Extract the lines of the material below, from the first line up to and including the line that contains "Click the moon", and reproduce them word for word.

^^^^

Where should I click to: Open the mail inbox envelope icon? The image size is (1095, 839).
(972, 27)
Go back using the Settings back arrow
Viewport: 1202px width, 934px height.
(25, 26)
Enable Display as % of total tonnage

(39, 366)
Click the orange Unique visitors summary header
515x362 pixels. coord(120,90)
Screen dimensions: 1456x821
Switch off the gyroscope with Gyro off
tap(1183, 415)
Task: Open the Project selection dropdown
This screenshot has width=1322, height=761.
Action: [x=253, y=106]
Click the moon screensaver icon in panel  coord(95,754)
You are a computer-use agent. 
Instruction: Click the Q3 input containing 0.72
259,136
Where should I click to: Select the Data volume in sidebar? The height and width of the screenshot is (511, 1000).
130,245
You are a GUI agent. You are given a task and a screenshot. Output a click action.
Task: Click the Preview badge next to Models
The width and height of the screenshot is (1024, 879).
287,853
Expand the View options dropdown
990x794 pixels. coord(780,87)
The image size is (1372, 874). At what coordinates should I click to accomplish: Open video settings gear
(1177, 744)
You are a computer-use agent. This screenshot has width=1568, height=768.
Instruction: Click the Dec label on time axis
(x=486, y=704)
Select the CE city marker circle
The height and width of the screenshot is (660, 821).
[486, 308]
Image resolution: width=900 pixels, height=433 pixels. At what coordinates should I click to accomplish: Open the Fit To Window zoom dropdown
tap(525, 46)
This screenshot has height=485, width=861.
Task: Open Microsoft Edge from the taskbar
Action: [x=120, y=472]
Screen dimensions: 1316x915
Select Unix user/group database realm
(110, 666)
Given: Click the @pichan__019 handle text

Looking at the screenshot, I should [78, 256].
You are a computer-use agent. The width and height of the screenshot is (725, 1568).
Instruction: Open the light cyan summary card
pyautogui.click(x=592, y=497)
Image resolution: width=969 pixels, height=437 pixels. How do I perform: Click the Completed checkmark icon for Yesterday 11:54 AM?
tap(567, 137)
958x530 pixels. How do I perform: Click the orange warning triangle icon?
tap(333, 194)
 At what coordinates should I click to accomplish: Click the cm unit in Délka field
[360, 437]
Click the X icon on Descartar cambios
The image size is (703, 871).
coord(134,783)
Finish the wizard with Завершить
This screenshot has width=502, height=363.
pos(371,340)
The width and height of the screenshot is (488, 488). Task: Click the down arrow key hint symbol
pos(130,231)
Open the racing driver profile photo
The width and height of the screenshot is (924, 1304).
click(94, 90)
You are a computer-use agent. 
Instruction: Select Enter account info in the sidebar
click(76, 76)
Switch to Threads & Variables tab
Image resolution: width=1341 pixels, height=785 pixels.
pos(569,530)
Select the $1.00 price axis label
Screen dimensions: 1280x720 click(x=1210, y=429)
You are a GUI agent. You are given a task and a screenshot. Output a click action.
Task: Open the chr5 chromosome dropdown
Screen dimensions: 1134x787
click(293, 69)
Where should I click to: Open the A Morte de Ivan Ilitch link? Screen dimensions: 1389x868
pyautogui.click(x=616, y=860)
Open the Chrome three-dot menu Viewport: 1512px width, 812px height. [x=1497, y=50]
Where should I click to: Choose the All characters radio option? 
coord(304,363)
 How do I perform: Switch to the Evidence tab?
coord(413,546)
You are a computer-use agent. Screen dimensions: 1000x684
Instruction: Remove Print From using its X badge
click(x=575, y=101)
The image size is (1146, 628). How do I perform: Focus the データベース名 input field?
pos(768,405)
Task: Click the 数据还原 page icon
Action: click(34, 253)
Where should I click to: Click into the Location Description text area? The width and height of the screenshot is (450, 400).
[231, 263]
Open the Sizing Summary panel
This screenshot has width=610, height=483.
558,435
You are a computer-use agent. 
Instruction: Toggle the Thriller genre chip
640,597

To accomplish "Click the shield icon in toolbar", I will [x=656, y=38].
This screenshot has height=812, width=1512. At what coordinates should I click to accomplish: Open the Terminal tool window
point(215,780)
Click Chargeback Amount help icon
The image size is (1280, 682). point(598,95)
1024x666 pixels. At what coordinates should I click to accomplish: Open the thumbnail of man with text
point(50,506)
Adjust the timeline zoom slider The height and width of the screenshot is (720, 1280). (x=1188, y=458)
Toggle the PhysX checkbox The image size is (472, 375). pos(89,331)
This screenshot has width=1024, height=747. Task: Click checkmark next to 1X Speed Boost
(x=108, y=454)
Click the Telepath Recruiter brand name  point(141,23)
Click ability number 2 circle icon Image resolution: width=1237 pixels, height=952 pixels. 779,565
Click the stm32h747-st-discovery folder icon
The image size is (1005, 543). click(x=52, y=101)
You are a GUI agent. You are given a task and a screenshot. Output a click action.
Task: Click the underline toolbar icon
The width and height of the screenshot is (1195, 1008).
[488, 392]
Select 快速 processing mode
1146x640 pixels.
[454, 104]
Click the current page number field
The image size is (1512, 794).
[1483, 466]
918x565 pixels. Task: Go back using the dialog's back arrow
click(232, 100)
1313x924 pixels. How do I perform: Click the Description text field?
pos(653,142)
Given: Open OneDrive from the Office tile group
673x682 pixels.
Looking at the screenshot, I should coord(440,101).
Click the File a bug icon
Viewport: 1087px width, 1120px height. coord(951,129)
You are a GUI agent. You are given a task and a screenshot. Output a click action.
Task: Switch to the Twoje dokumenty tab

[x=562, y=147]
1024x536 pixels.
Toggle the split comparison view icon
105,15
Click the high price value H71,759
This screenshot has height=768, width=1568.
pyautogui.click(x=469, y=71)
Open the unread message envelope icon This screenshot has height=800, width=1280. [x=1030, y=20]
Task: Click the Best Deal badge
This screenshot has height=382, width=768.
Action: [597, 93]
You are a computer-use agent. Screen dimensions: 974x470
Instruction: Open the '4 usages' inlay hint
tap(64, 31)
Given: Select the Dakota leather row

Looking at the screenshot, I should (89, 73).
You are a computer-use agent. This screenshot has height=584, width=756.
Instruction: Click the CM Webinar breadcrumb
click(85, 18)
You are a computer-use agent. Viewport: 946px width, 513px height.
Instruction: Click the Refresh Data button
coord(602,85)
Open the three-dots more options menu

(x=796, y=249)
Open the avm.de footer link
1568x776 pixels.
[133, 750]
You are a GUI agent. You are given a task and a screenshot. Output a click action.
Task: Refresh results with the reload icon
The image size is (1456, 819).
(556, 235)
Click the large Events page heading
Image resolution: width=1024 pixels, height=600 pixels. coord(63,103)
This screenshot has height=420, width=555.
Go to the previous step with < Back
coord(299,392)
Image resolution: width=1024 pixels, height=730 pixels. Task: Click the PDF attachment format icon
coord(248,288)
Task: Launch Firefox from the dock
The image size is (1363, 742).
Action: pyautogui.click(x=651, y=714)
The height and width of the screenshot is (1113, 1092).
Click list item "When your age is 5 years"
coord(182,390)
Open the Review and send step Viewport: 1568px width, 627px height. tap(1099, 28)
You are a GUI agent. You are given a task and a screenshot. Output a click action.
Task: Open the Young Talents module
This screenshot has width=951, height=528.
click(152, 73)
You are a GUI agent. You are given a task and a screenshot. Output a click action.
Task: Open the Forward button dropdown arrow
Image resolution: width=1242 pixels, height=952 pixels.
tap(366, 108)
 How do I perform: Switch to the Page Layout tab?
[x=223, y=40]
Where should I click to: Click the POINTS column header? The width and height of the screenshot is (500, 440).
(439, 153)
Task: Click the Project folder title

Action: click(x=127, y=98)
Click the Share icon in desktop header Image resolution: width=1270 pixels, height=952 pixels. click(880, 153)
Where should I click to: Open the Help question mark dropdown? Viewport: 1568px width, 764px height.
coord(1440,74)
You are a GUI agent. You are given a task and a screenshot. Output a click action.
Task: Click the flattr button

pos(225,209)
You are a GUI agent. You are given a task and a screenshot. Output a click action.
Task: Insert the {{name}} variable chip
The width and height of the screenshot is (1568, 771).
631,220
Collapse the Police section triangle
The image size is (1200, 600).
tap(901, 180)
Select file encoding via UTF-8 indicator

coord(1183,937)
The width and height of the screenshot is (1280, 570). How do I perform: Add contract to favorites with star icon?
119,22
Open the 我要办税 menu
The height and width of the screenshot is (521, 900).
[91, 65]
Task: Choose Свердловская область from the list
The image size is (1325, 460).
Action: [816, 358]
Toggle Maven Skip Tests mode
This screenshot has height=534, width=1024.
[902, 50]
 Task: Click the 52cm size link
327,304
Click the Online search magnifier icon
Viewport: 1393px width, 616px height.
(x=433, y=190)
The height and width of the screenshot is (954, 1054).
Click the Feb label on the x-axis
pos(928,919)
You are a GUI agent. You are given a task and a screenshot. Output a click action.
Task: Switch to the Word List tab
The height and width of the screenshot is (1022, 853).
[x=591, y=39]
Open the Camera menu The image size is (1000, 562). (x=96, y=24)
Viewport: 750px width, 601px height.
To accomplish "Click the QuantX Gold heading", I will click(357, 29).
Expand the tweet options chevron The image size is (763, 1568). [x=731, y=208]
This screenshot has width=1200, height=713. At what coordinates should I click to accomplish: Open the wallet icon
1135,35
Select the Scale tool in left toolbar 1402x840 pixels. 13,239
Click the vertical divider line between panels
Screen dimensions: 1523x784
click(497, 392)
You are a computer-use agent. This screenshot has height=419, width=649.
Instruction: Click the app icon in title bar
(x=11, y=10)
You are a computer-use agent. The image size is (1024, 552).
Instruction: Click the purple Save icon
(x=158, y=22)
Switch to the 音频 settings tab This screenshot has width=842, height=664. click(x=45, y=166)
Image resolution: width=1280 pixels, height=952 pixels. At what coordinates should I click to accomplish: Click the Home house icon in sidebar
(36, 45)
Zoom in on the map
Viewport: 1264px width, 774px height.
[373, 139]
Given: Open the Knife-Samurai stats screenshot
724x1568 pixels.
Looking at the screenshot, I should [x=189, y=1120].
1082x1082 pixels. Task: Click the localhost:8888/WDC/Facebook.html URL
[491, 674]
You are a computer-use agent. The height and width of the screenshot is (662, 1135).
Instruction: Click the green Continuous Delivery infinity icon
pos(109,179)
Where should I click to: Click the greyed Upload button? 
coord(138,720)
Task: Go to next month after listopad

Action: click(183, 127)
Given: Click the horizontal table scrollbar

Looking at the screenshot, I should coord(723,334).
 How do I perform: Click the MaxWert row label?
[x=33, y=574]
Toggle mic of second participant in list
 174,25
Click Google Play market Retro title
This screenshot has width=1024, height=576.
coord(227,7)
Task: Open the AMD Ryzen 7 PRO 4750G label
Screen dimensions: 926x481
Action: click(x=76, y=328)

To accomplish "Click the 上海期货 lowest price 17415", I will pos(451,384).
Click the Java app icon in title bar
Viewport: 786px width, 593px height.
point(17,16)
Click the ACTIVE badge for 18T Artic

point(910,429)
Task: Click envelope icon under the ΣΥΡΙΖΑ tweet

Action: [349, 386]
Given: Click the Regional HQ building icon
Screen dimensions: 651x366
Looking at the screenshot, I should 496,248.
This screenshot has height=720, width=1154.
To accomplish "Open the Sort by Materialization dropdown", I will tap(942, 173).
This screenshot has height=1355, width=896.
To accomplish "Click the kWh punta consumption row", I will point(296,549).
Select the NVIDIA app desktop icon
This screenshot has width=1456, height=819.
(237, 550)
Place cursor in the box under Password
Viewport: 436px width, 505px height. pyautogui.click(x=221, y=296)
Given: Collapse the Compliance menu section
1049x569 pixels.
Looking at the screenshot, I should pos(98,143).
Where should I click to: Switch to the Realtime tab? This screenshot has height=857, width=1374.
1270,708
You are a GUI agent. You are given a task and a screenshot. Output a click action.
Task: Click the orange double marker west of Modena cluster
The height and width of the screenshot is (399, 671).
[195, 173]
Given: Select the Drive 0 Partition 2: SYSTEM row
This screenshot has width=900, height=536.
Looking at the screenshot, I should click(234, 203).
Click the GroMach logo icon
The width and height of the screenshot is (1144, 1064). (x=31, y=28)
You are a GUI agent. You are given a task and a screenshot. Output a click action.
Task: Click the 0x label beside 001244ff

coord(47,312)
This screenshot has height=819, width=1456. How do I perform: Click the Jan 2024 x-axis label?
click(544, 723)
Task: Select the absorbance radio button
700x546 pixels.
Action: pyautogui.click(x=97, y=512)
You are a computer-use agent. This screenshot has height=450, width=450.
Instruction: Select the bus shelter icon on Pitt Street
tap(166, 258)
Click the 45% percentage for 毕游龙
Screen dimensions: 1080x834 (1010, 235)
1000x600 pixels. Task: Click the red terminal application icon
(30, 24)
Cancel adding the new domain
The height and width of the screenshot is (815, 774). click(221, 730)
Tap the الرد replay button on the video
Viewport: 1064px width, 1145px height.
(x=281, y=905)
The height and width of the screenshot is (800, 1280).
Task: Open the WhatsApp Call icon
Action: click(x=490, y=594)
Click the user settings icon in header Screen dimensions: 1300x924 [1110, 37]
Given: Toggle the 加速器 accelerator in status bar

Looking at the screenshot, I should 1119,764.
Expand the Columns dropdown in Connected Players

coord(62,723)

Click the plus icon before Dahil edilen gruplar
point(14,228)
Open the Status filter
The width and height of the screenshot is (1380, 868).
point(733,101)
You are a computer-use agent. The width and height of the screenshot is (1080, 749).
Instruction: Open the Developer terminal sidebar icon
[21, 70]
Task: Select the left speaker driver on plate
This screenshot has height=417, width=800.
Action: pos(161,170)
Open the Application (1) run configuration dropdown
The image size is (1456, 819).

^^^^

_Written solution_
Where should I click to: Open the mail inbox envelope icon? The image size is (1095, 839).
(972, 27)
Go back using the Settings back arrow
Viewport: 1202px width, 934px height.
(25, 26)
Enable Display as % of total tonnage

(39, 366)
Click the orange Unique visitors summary header
515x362 pixels. coord(120,90)
Screen dimensions: 1456x821
Switch off the gyroscope with Gyro off
tap(1183, 415)
Task: Open the Project selection dropdown
This screenshot has width=1322, height=761.
Action: [x=253, y=106]
Click the moon screensaver icon in panel  coord(95,754)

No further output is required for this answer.